## WORK TO COMPLETE
- A) Answer these from the film-buff essay that follows:
(i) What name did a comrade use to call the writer?
(ii) Which three directors are given as examples of what film buffs go to see?
(iii) Which two actors appear in a suspicious number of the writer's Good Bad Films?
- B) Set down, word for word, the stretch of the film-buff essay below that opens with the words containing "Everything I need" and closes with "of the Lepus.".
- C) Write the next part of the essay below on film buffery and left politics, picking up right after its final sentence.

## EXCERPT
=======
Everything I need to know about Leninism, I learned from midnight movies


Many years ago, a comrade used to call me Ebert. I let him off with that, not least because I was calling him Gomez anyway. But in my case, this didn’t refer to any physical resemblance to Roger Ebert, but rather to a mildly obsessive film buffery and, flowing from that film buffery, a certain mode of locution and a certain method of analytical thinking. That analytical thinking has often stood me in good stead, which is at least some payoff for having sat through Night of the Lepus.

You may think there is little percentage in being a leftist Roger Ebert, and you’d be right on most levels, but beyond a certain point in film buffery you start to pick up a new vocabulary, an additional set of categories. This will include technical jargon, and enhanced awareness of clichés like the famous fruit cart, or the rule that in a slasher movie the actress who shows the least skin will be the sole survivor, but what’s proved useful to me is a number of different ways of looking at films.

You’ll be aware that, while your ordinary punter may talk of going to see the latest Tom Cruise or Eddie Murphy, your film buff will refer not to the star but the director. We go to see the latest Almodóvar or Kaurismäki or Coen Brothers. A variant of that to which I am prone is to see films less in terms of genre and more in terms of dramatic structure. Rather than a western, or a thriller, or a comedy, I often find it more useful to talk about wunza movies. You know what a wunza movie is – it might be “wunza cop, wunza crook” or “wunza nerd, wunza party animal” or “wunza nun, wunza hooker”. You see how this works.

Another thing I rely on a lot is going beyond simply good and bad films. Again, it’s worth expanding your mind to take in the Good Bad Film and the Bad Good Film. For the uninitiated, a Bad Good Film is a film that, while it’s undoubtedly important and superbly executed, and while you’re glad you’ve seen it, you’re in no great hurry to ever see it again. This is purely subjective of course, but for me key Bad Good Films would include Gandhi, The Killing Fields and five-hour documentaries on the Holocaust. On the other hand, a Good Bad Film is thematically trivial, often technically atrocious, but provides so much sheer fun that you keep coming back to it. Again it’s a subjective thing, but a suspicious number of my Good Bad Films feature George Hamilton or George Segal. And sometimes William Devane.

Some readers will sense the shadow of Sapir and Whorf, but others will be asking what exactly this has to do with left politics. It’s a roundabout way of saying that sometimes we need to stretch language and devise categories to better describe what’s in front of us, because sometimes the language and categories we’ve inherited obscures more than it clarifies.
=======
## DATASET SECTION
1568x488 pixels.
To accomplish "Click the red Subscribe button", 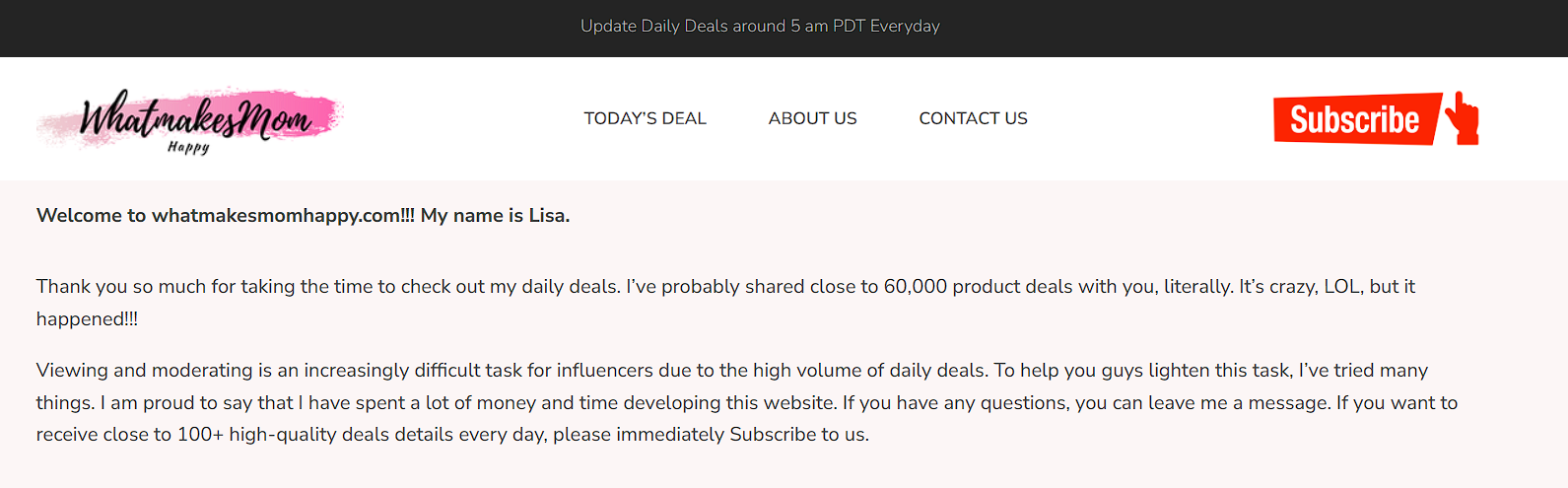I will click(1356, 119).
=======
## RESPONSES FOR EACH TASK
- A)
(i) Ebert
(ii) Almodóvar, Kaurismäki and the Coen Brothers
(iii) George Hamilton and George Segal

- B)
Everything I need to know about Leninism, I learned from midnight movies


Many years ago, a comrade used to call me Ebert. I let him off with that, not least because I was calling him Gomez anyway. But in my case, this didn’t refer to any physical resemblance to Roger Ebert, but rather to a mildly obsessive film buffery and, flowing from that film buffery, a certain mode of locution and a certain method of analytical thinking. That analytical thinking has often stood me in good stead, which is at least some payoff for having sat through Night of the Lepus.

- C)
I want to reference a point the late John Sullivan made in As Soon As This Pub Closes, which is that left groups insist on being judged on the grounds of high ideology, even though their formal ideology doesn’t begin to describe what these groups are like, how they behave, what they do. Sometimes they’ll consent to argue about formal organisational structures, but that doesn’t take us very far forward. What you really need is a grasp of an organisation’s history, its sociology, its internal culture – which is definitely not the same thing as its formal structure – and, yes, the personalities involved.

Take the American SWP, and its shift from ultra-orthodox Trotskyism to a sort of Castroite Stalinism. (Actually, a modified version thereof that contains all of Castroism’s less attractive elements without its redeeming features.) Alex Callinicos, in his little OU volume on Trotskyism, puts this down to being a logical outcome of a workers’ state position on the Soviet Union, but fails to explain why plenty of other workers’ statist groupings didn’t go that way. Nor does it explain why the Aussie DSP, who adopted a similar Cubist theoretical position, didn’t go develop the same sectist deformations as the US SWP. It’s safer to say that, rather than a theoretical deviation leading to the party’s degeneration, there were a number of active factors including the party’s social makeup, the rather odd internal culture it had built up and, not least, the psychology of Jack Barnes. The theory adapted to the organisation rather than vice versa.

I’ll give you another example. In Sweden there are three fairly substantial far left groups which are all of a comparable size, so none can really gain dominance over the others. This would be two Trotskyist groups, the CWI section and the United Secretariat group, and a pro-Korean neo-Stalinist group. On paper, both the CWI and USFI groups are quite close, while both have serious disagreements with the neo-Stalinists. And yet, the USFI group and the neo-Stalinists work together pretty well, while the CWI group works with nobody. This would not surprise the student of Machiavelli, or JP Cannon for that matter, but it would be incomprehensible to an idealist who thinks purely in terms of formal positions.

This is why, in looking at the Respect crisis, I’ve been stressing the aspects of the SWP that may not be apparent to the outside observer. If we talk, for instance, about the regime in the SWP, this is very different from that in, say, the Socialist Party, whose structures draw heavily on the official labour movement. Formally, the SWP has very few structures. It’s very libertarian, at least until the hammer comes down on you. Most decisions are taken informally. Its political culture in general is so strange that it’s nearly impossible to understand without extended personal experience. It’s difficult to even find the vocabulary to explain it, without going into the sort of minutiae that might even fly beneath the Weekly Worker’s radar.

So we find with the CC’s latest pronunciamento, following several weeks when scarcely a word about Respect appeared in Socialist Worker, and our friend Lenny maintained a studious policy of what in bureaucratic language we sometimes call ignorage. This farrago of half-truths, circular arguments and non sequiturs probably seems bizarre to non-SWP members of Respect, but it is explicable. The paper, remember, is primarily a means for instructing members and close supporters in the line. Party Notes serves as a supplement for those cadres who need additional ammo, although the latest edition does have a definite shrill tone which indicates things aren’t quite going to plan.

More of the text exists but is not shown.